- Bhangar Raghunathpur Location in West Bengal Bhangar Raghunathpur Location in India
- Coordinates: 22°30′34″N 88°36′09″E﻿ / ﻿22.5095°N 88.6024°E
- Country: India
- State: West Bengal
- District: South 24 Parganas
- CD block: Bhangar I

Area
- • Total: 1.51 km^{2} (0.58 sq mi)
- Elevation: 9 m (30 ft)

Population (2011)
- • Total: 6,037
- • Density: 4,000/km^{2} (10,400/sq mi)

Languages
- • Official: Bengali
- • Additional official: English
- Time zone: UTC+5:30 (IST)
- PIN: 743502
- Telephone code: +91 3218
- Vehicle registration: WB-19 to WB-22, WB-95 to WB-99
- Lok Sabha constituency: Jadavpur
- Vidhan Sabha constituency: Bhangar
- Website: www.s24pgs.gov.in

= Bhangar Raghunathpur =

Census Town in West Bengal, India

Bhangar Raghunathpur is a census town within the jurisdiction of the Bhangar police station in the Bhangar I CD block in the Baruipur subdivision of the South 24 Parganas district in the Indian state of West Bengal.

==Geography==

===Area overview===
Baruipur subdivision is a rural subdivision with moderate levels of urbanization. 31.05% of the population lives in the urban areas and 68.95% lives in the rural areas. In the northern portion of the subdivision (shown in the map alongside) there are 10 census towns. The entire district is situated in the Ganges Delta and the northern part of the subdivision is a flat plain bordering the metropolis of Kolkata.

Note: The map alongside presents some of the notable locations in the subdivision. All places marked in the map are linked in the larger full screen map.

===Location===
Bhangar Raghunathpur is located at . It has an average elevation of 9 m.

◆ ◆ ◆ ◆

*WHAT THE TASK ASKS*
According to the passage on Bhangar Raghunathpur, what was the town's total population in 2011? The data that comes next is not needed for the task.

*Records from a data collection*

◆ ◆ ◆ ◆

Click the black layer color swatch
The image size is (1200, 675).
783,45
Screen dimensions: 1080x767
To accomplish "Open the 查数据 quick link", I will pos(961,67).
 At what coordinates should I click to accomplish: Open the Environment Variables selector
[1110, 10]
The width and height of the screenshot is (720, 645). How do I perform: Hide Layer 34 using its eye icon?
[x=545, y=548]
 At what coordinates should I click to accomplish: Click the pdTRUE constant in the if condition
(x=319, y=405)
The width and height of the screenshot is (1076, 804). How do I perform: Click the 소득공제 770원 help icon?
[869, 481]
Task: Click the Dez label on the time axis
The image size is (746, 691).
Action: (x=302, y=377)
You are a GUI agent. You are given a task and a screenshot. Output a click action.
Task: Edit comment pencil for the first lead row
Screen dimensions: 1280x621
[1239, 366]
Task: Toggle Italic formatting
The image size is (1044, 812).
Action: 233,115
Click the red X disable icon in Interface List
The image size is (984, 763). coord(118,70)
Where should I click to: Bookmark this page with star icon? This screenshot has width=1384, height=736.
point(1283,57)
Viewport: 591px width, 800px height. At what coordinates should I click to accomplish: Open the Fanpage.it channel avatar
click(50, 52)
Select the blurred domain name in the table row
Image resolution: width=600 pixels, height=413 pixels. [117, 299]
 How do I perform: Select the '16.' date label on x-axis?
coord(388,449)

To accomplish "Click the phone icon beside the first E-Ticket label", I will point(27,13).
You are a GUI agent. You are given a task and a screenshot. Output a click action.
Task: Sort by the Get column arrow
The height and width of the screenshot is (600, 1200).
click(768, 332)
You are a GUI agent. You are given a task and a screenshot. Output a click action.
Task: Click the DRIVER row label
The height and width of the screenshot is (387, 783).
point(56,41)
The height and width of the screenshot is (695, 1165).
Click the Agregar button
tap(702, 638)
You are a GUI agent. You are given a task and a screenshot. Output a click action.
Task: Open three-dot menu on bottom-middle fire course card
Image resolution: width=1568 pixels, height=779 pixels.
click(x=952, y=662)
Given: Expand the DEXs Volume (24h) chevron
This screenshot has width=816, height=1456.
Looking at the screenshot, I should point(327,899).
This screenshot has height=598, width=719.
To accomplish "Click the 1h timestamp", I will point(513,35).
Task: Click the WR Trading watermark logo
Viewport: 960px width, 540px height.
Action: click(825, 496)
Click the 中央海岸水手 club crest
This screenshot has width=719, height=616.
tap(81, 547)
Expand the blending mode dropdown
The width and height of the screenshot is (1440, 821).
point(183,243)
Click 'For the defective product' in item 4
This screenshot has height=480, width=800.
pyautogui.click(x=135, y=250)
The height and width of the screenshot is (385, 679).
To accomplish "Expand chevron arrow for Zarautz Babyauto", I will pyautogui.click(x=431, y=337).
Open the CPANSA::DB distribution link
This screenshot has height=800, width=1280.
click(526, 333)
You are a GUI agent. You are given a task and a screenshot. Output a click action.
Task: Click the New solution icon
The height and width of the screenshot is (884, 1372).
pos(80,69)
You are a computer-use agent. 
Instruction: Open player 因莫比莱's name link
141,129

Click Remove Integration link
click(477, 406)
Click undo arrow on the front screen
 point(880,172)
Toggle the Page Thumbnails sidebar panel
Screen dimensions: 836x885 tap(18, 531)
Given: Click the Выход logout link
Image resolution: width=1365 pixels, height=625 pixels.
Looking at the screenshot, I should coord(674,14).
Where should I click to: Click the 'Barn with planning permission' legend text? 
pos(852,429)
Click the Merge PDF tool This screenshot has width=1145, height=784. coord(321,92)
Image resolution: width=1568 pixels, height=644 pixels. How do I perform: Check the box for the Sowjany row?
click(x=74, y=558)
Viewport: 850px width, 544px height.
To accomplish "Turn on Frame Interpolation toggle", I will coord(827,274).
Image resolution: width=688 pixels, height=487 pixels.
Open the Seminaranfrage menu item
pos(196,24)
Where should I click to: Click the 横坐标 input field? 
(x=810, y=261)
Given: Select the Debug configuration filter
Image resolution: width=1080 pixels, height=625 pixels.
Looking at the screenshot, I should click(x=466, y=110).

◆ ◆ ◆ ◆

*SOLUTION FOR THIS TASK*
6,037